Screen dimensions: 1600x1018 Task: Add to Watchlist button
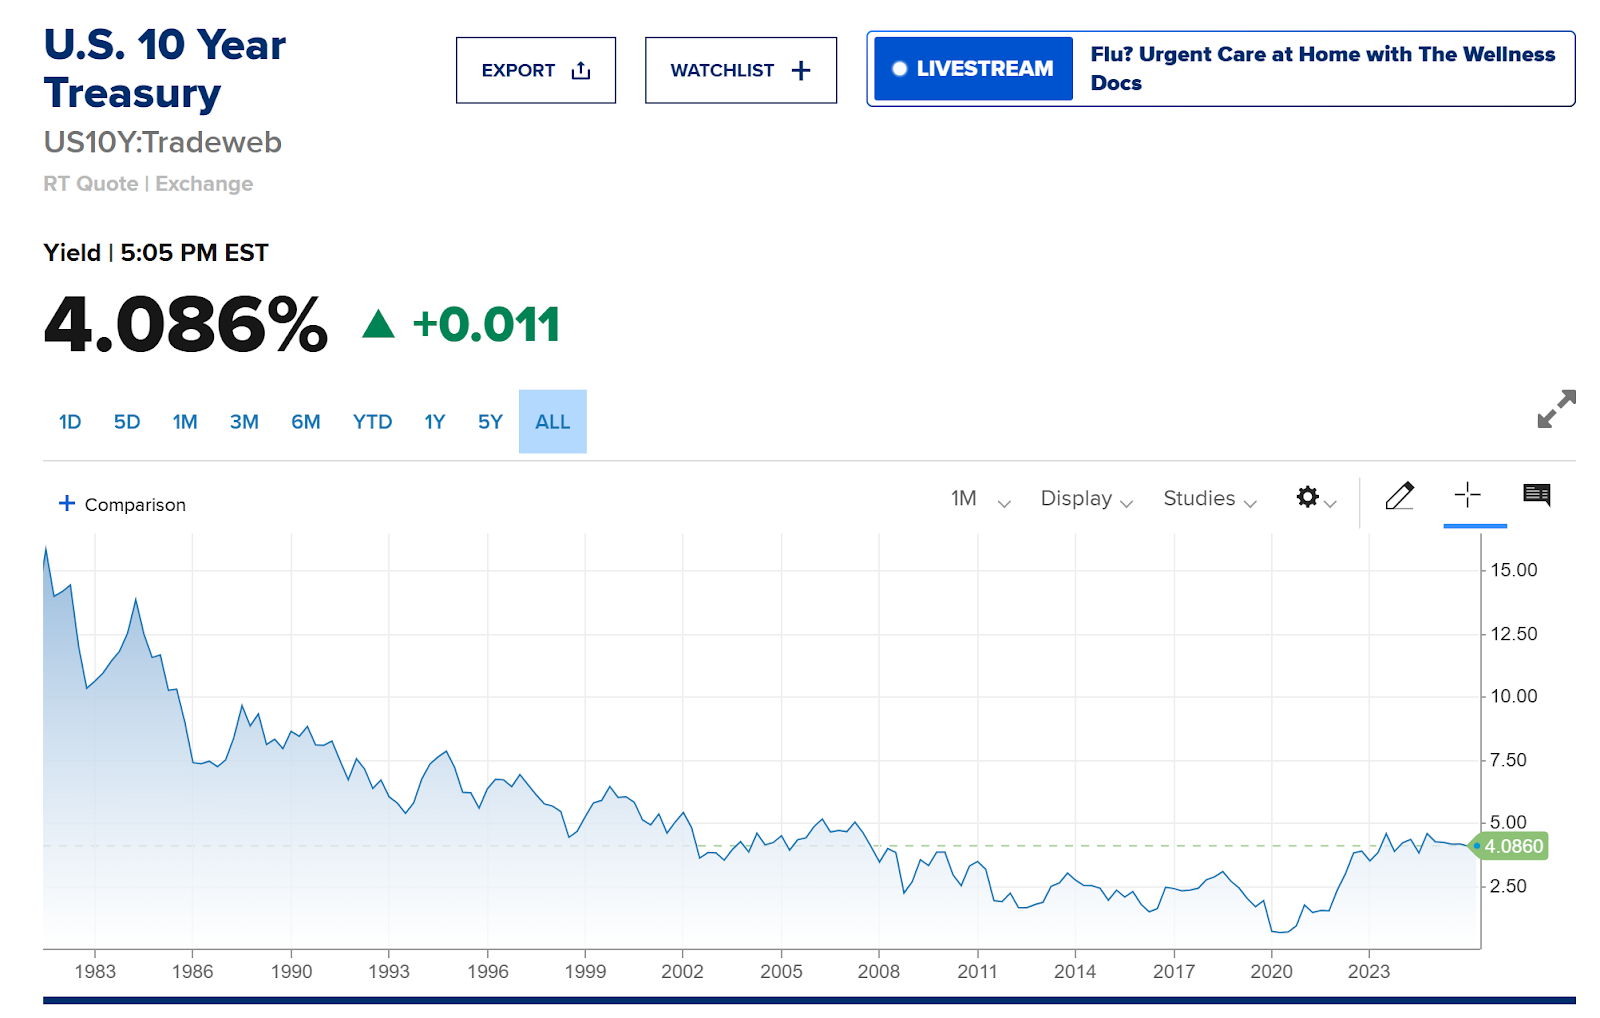point(740,70)
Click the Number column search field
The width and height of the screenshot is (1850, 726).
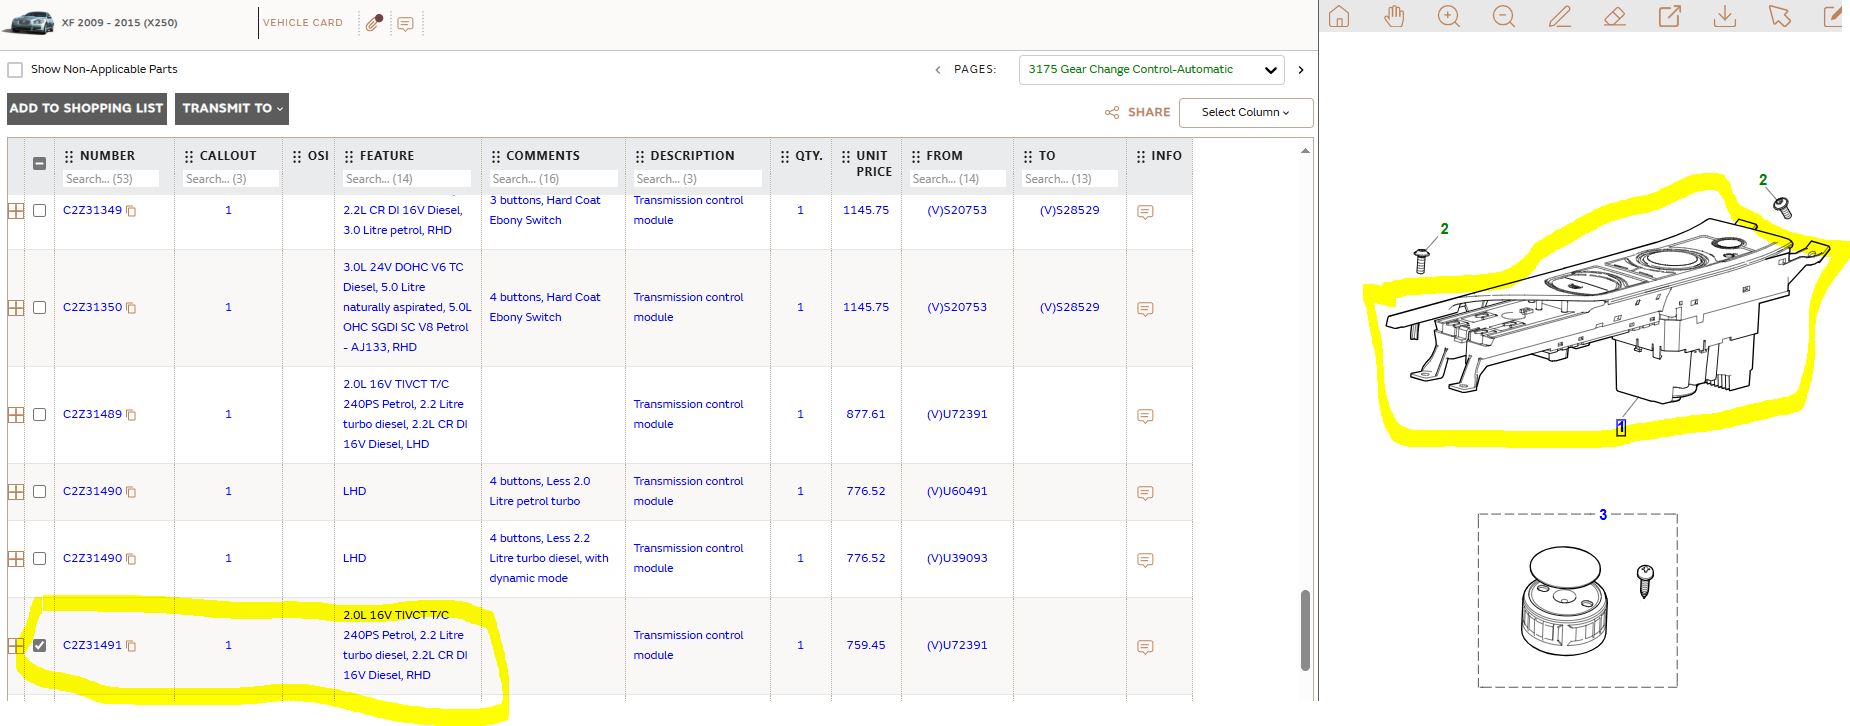(110, 179)
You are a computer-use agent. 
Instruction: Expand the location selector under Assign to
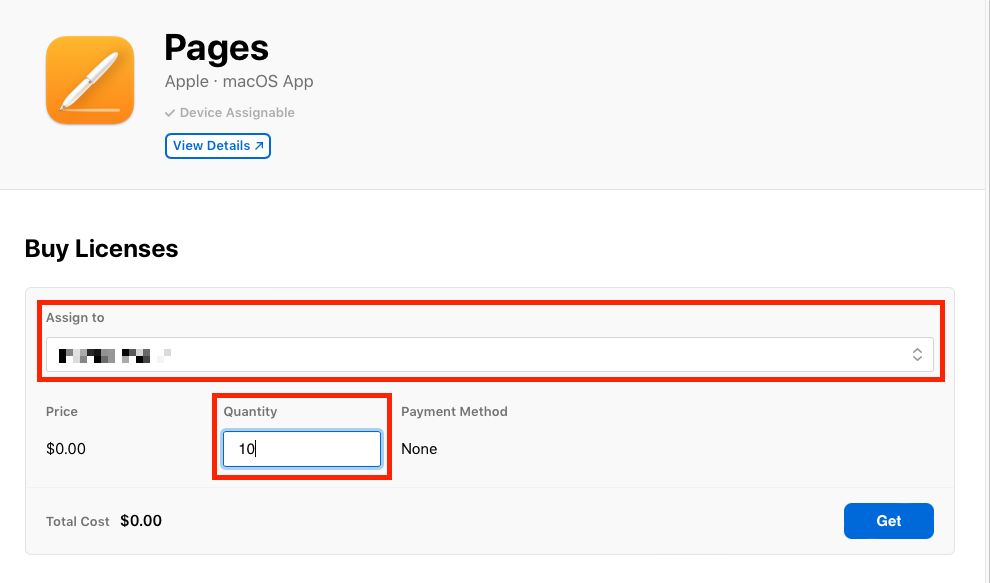pyautogui.click(x=490, y=354)
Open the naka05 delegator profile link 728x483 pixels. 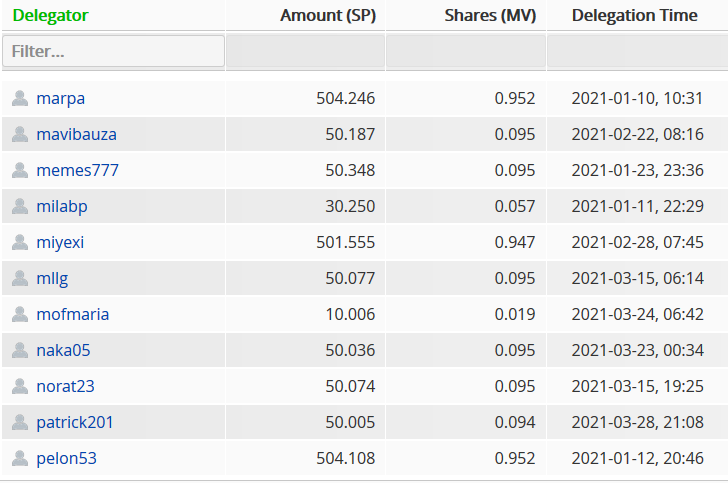pos(63,350)
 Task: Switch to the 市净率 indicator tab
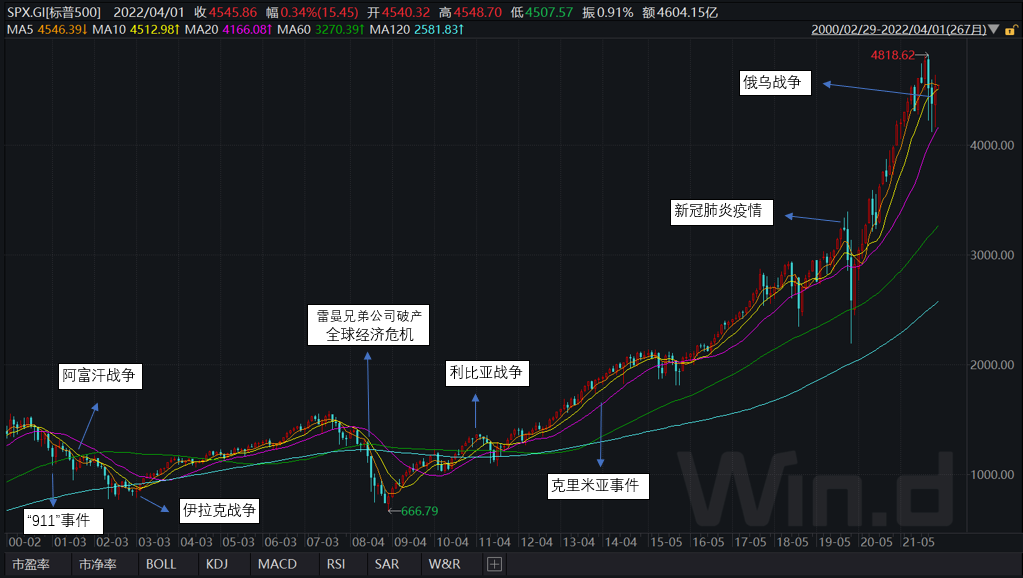(x=98, y=564)
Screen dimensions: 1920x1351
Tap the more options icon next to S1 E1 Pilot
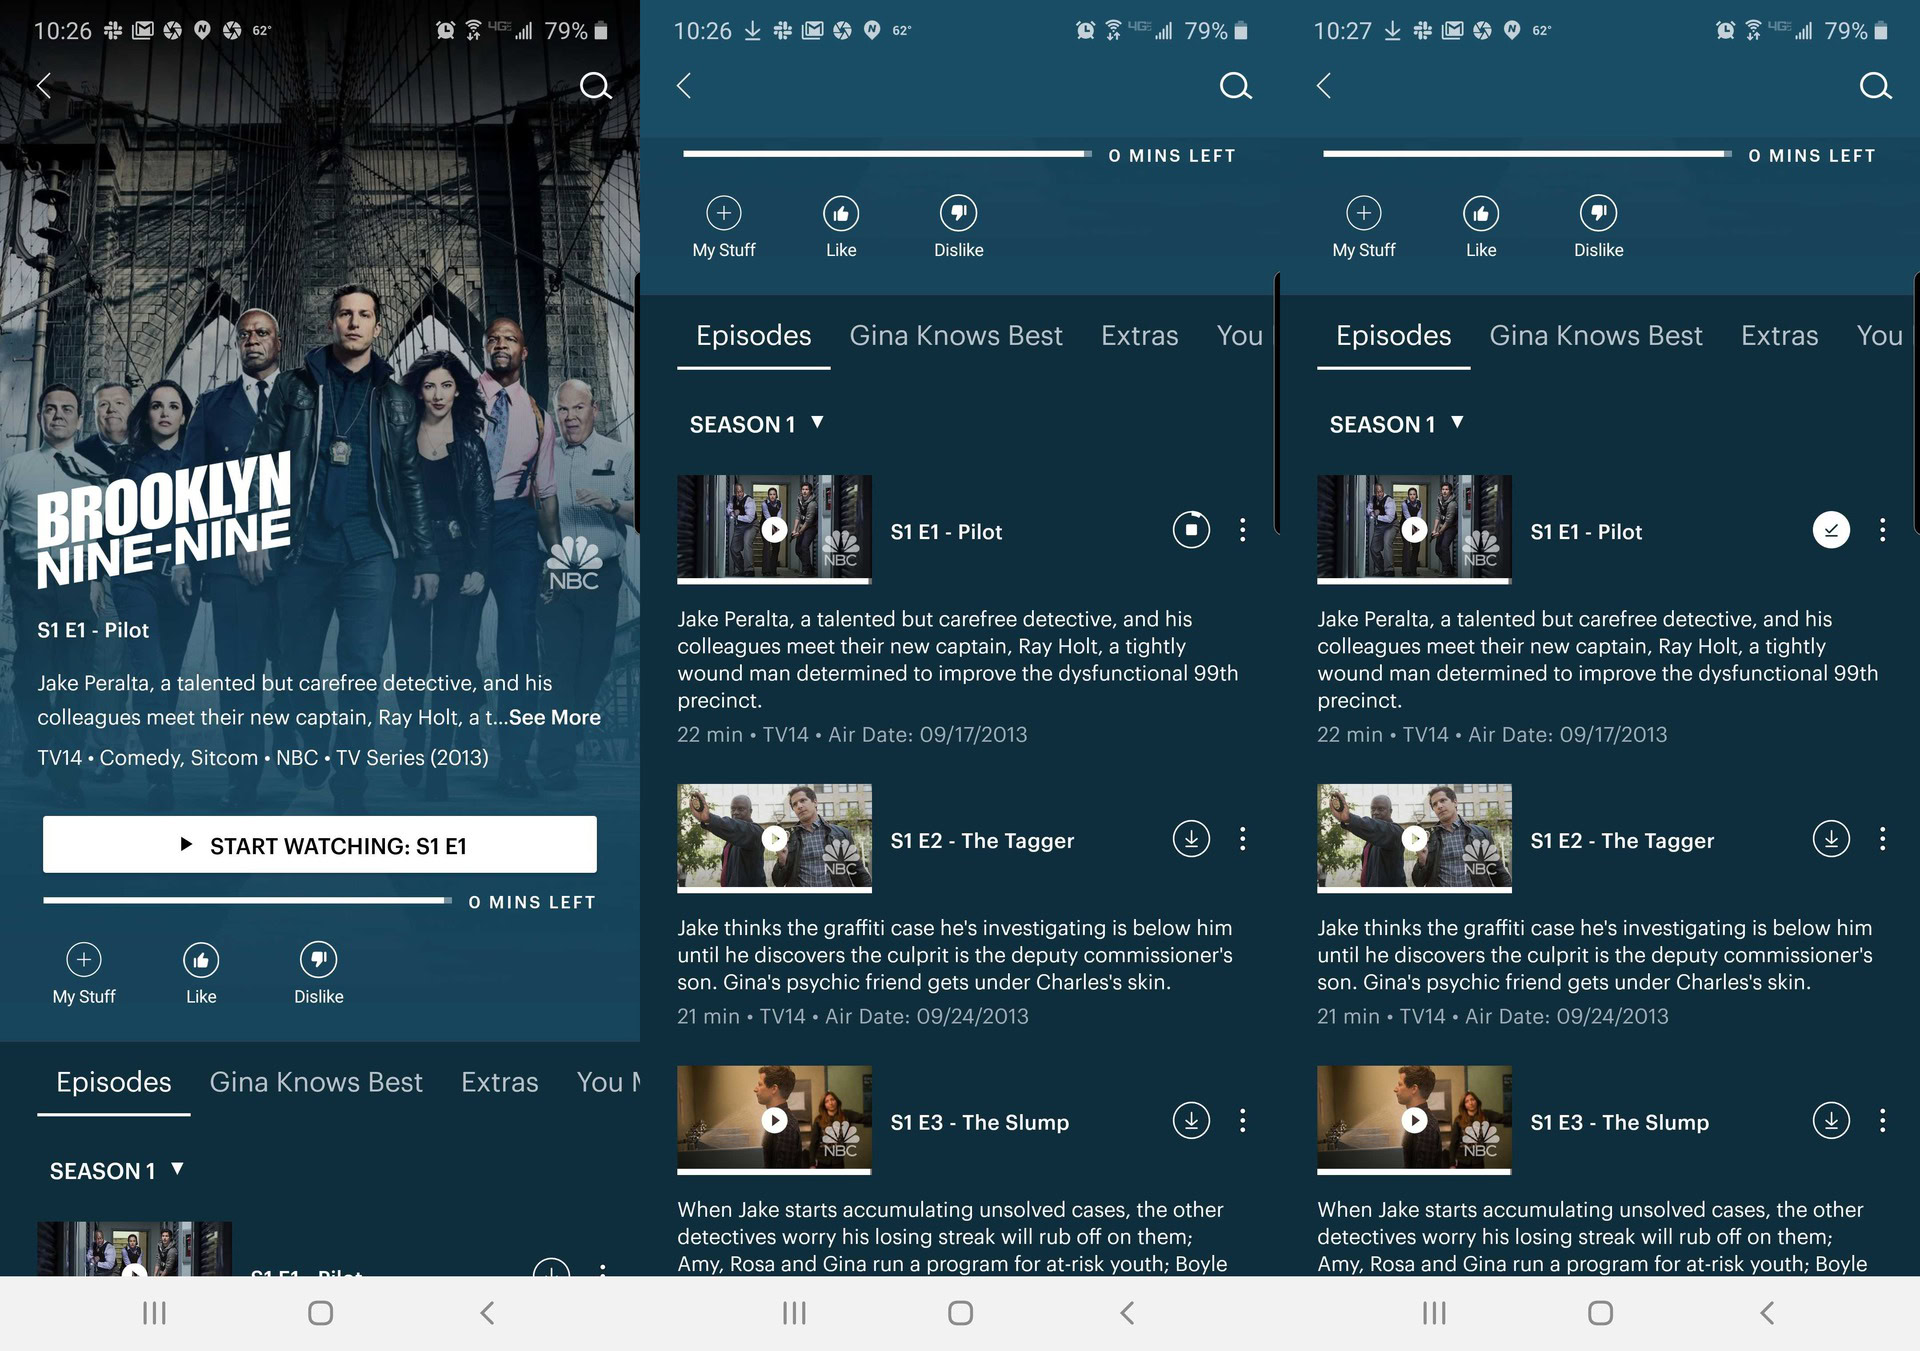click(1241, 529)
------------------------------------------------------------
Only what runs from the line containing "Screen dimensions: 1920x1351" through the end of the entries above should be extracted, exactly and without pictures.

=== ANSWER BOX ===
Screen dimensions: 1920x1351
Tap the more options icon next to S1 E1 Pilot
click(1241, 529)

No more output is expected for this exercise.